In 1784, he married Esther "Hetitia" Rogers (1757–1833), a daughter of Nehemiah Rogers (1718–1760) and Elizabeth Fitch (1723–1812). Rogers was the granddaughter of Samuel Fitch (1701–1787), a member of the House of Representatives of the Colony of Connecticut who was the brother of Thomas Fitch (1699–1774), former governor of the Connecticut Colony. Together, they had several children, including:

- Eliza Gracie (1790–1825), who married Charles King (1789–1867), the president of Columbia University, and the second son of U.S. Senator Rufus King
- Sarah Gracie (1791–1878), who married James Gore King (1791–1853), a U.S. congressman, and the third son of Rufus King
- Archibald Gracie II (1795–1865), who married Elizabeth Davidson Bethune (d. 1863)
- Esther Rogers Gracie (1801–1857), who married William Beach Lawrence (1800–1881), Lieutenant Governor of Rhode Island
- Mary Ann Gracie (1805–1876), who married Judge Michael Ulshoeffer (1793–1881).

After the death of his wife, Gracie married Elizabeth Fitch. His marriage yielded ten children.

===Descendants===
Gracie's grandson, Archibald Gracie III (1832–1864), a general in the Confederate Army, was killed at the Siege of Petersburg during the American Civil War. Another grandson, and Archibald Gracie III's younger brother, James King Gracie (1840–1903), was married to Anna Louisa Bulloch (1833–1893), daughter of James Stephens Bulloch (1793–1849) and the sister of Martha Bulloch (1835–1884), who married Theodore Roosevelt, Sr. (1831–1878).

His granddaughter, Emily Sophia King (1823–1853), married Stephen Van Rensselaer Paterson (1817–1872), grandson of William Paterson (1745–1806), a U.S. Senator, Governor of New Jersey and Justice of the Supreme Court of the United States.

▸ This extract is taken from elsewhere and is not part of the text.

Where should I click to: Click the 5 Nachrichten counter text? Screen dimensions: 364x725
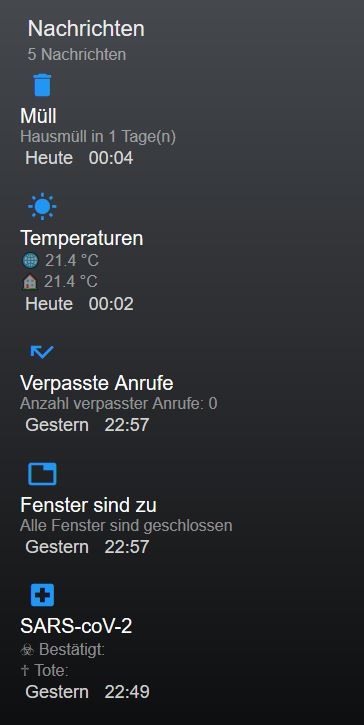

Gracie's great-grandson, Archibald Gracie IV (1858–1912), was a military officer and writer who survived the sinking of the RMS Titanic in 1912. Coincidentally, one of Gracie IV's fellow travellers on the Titanic was John Jacob Astor IV, great-grandson of frequent Gracie Mansion visitor, and personal friend of Gracie I, John Jacob Astor.